* START Extracted material *

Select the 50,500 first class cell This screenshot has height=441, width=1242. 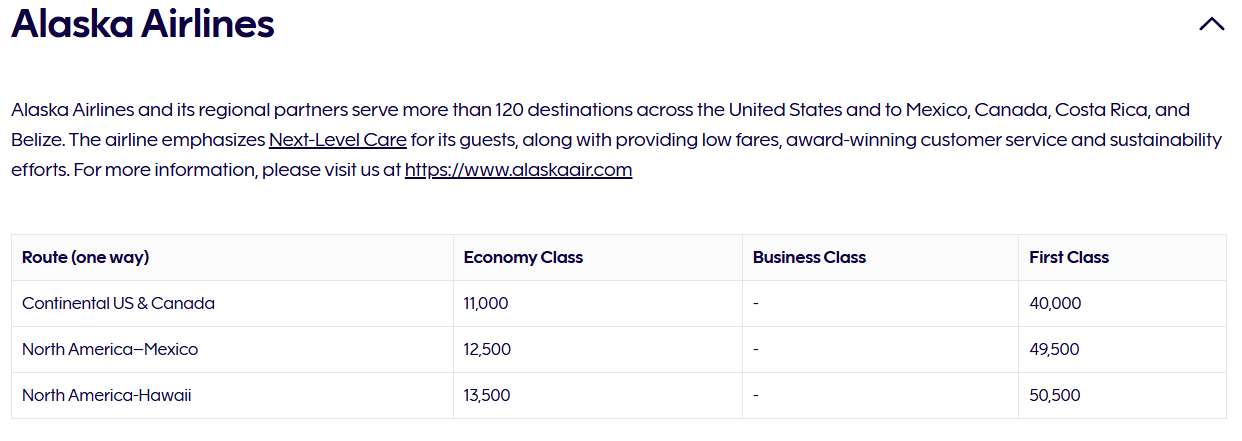point(1122,395)
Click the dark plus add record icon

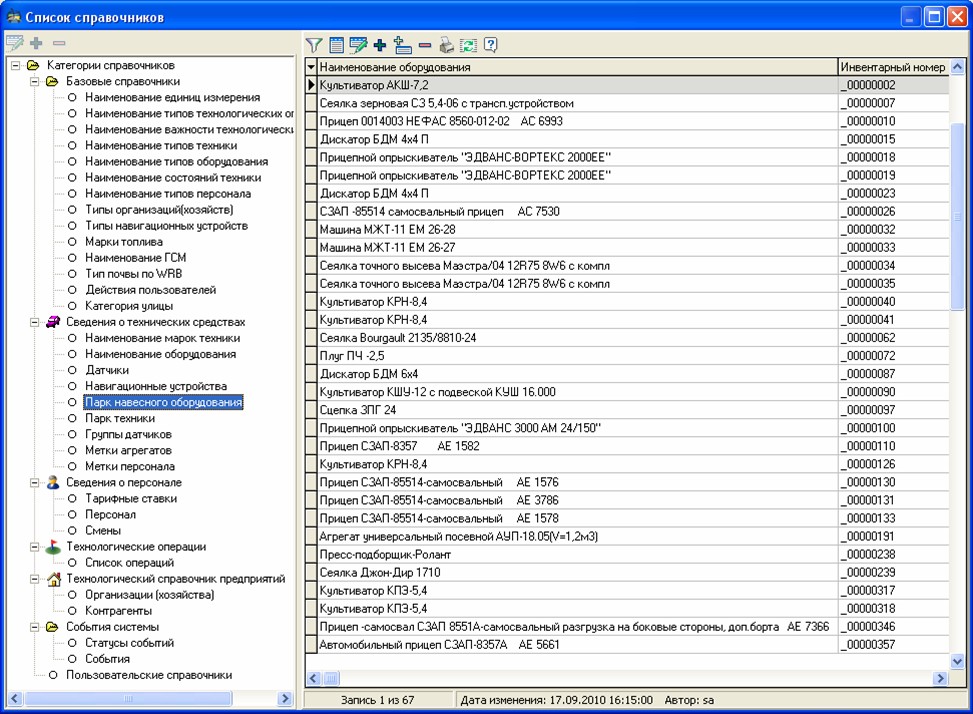pos(380,45)
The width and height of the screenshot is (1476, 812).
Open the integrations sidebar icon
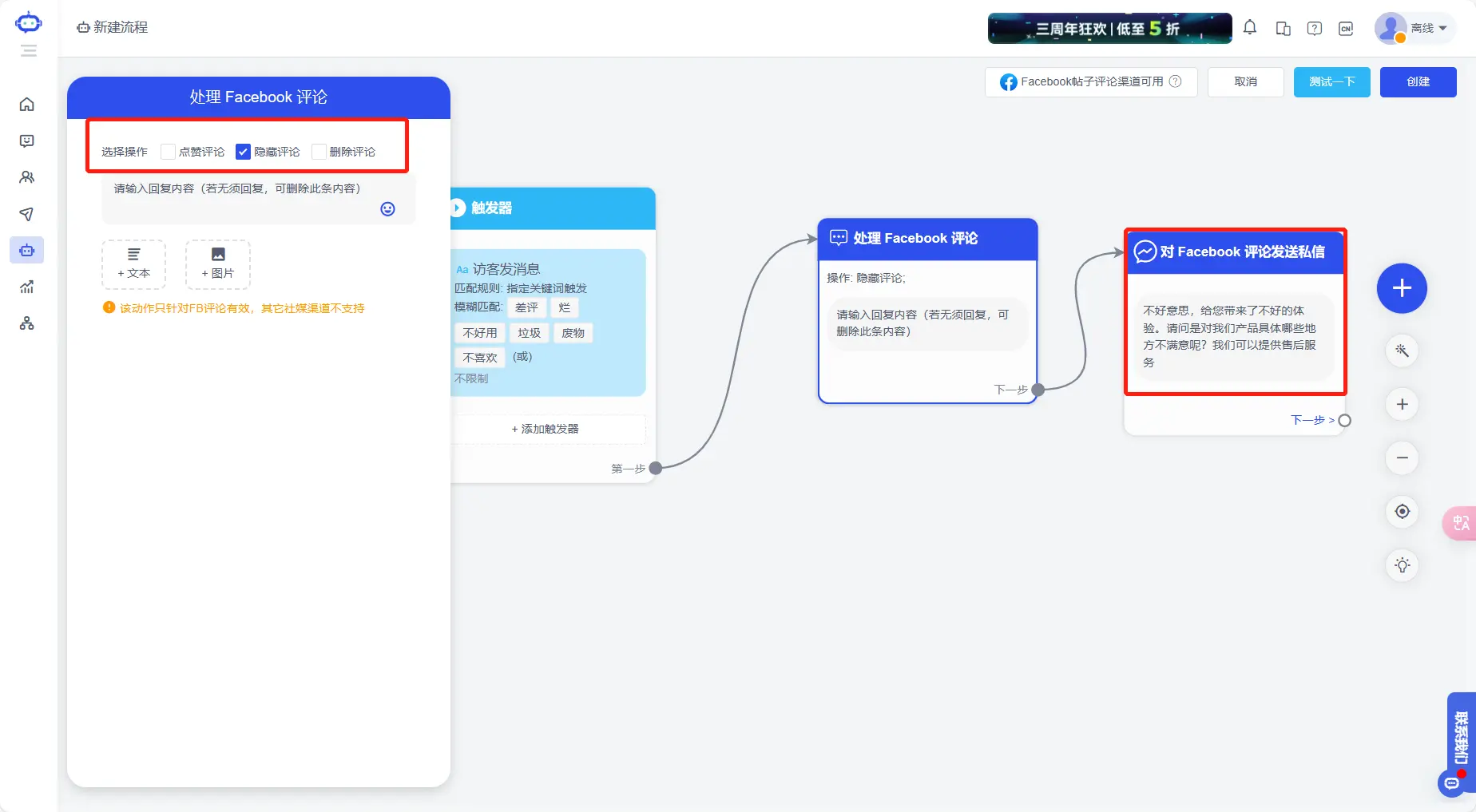point(27,323)
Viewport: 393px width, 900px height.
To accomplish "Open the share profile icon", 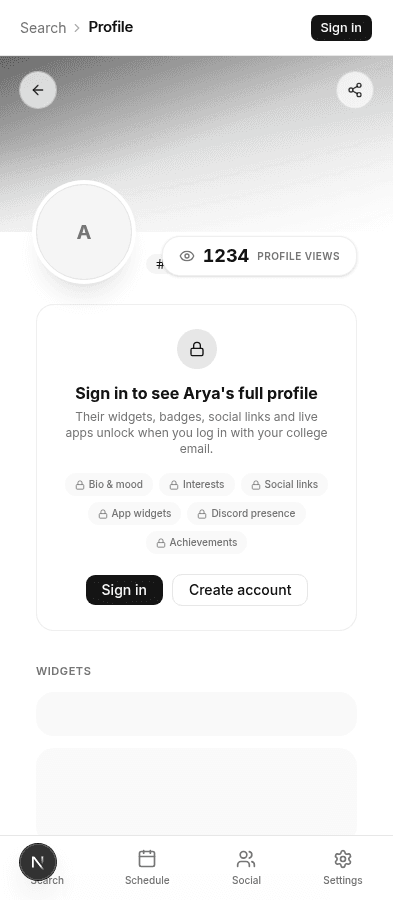I will click(x=355, y=90).
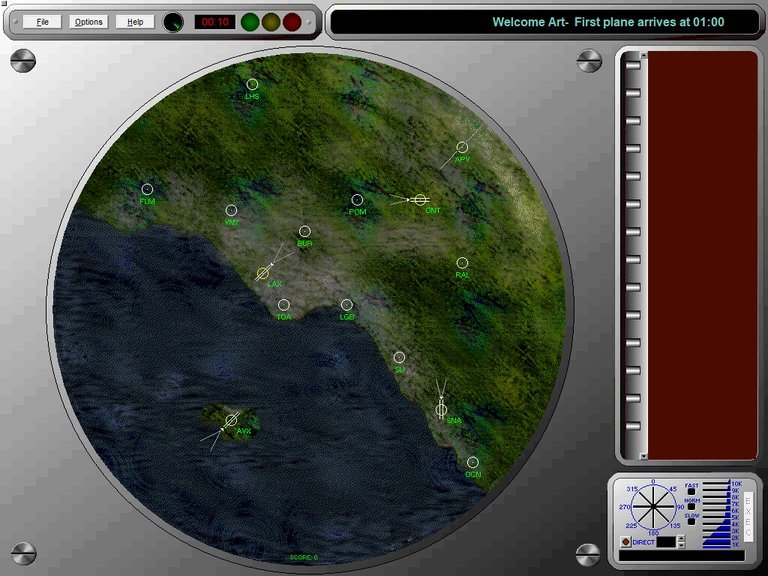This screenshot has width=768, height=576.
Task: Select the ONT airport runway icon
Action: [x=419, y=200]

* END Extracted material *

_Goal_
Starting with the line that contains "Click the dark plus add record icon" and going on through the line that contains "point(27,323)", give the data again with "integrations sidebar" replaced by "integrations panel" and everything else unchanged. Leave the pictures out of your answer.

_Response to the exercise_
Click the dark plus add record icon

pos(380,45)
The width and height of the screenshot is (1476, 812).
Open the integrations panel icon
point(27,323)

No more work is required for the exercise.